***
Ах, август, август, мастер светотени,
не ты ль был первый импрессионист?
Прожилки света вкраплены в ступени,
и спуск к воде узорчат и пятнист.
Разложен свет на составные части
и кистью нанесён на полотно,
и жизни все, все счастья и несчастья
как будто в нём сливаются в одно.
Плывут по небу профили и фасы,
и тени по земле бегут рысцой,
и переменной облачности фазы
смягчают мира скорбное лицо.
И кажется, что всё ещё возможно,
что лучшие настанут времена,
и в тишине светло и осторожно
ложатся на траву полутона.
ЛЕВИТАН
Художник известный наш
прожил всего сорок лет,
писал в основном пейзаж,
почти не писал портрет.
А если б – богатых дам,
барыш бы имел большой,
но он, хоть еврей, к деньгам
совсем не лежал душой.
Вставал он обычно в пять
и шёл к реке на обрыв,
чтоб до ночи там стоять,
глаза широко открыв.
Не брал он с собой мольберт
и кисти с собой не брал –
он мир, как письмо в конверт,
в себя целиком вбирал.
И всю эту синь и грусть,
в дому запершись один,
выплёскивал наизусть
в полотна своих картин.
И холст оживал: цвёл куст,
и свет на листе дрожал –
как будто из первых уст
он истину выражал.
И в каждом его мазке
таился солнечный блик,
и в роще, реке, цветке
просвечивал Божий лик.
ПЕРЕРБУРГСКИЙ АНГЕЛ
Измайловский сад.
Аромат сладковатый левкоя.
Немыслимо ясное небо над Санкт-Петербургом.

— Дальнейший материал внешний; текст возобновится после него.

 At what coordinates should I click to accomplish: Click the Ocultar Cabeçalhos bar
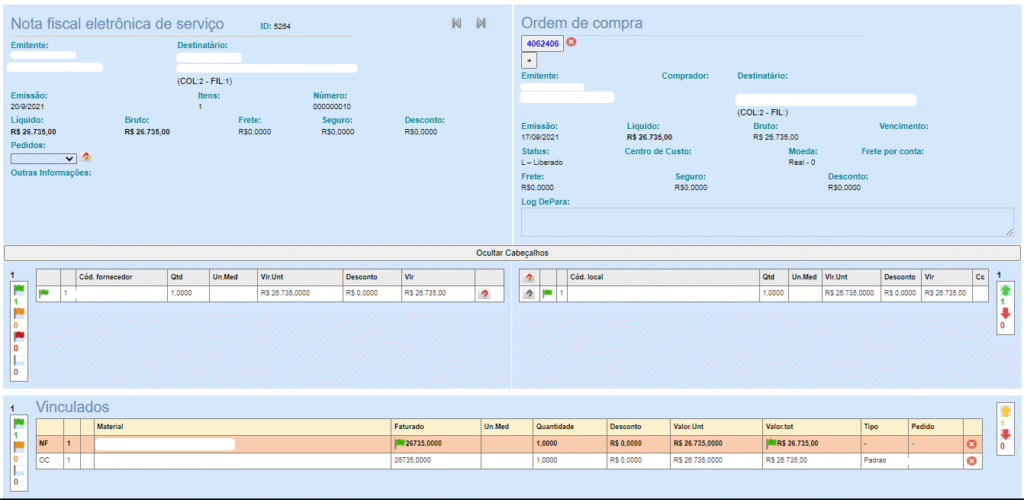click(x=511, y=253)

Кругом тишина. Не бывало такого покоя
со дня сотворения мира. Рука Демиурга
трудиться устала, и фартук повешен на спинку
ближайшего облака. Тонкое пенье москита,
пчела, присосавшись к цветку, опыляет тычинку,
по рёбрам скамейки ползёт муравей деловито.
А рядом на лавке,
под зонтиком бледно-лиловым,
стеснительно вниз опустив угловатые плечи,
читающий книгу, вникающий в каждое слово
сидит тихий ангел – творение рук человечьих.
Он сделан из бронзы,
но в нём будто сердце живое,
на шляпе пыльца
с городской перемешана пылью,
и мы, как к родному
склонялись к нему головою
и трогали нежно его обнажённые крылья.
Давнишнее фото.
Теперь этот ангел уставший
стихов не читает, сидит с опечаленным видом
и, кажется, плачет. А скульптор, его изваявший,
безвременно умер в двадцатом году от ковида…
И сад облетает, и рябью покрылась Фонтанка,
и ёжится ангел на лавочке с самого края…
Не надо, мой милый, не плачь –
это жизни изнанка,
что делать, дружок, к сожалению, мы умираем.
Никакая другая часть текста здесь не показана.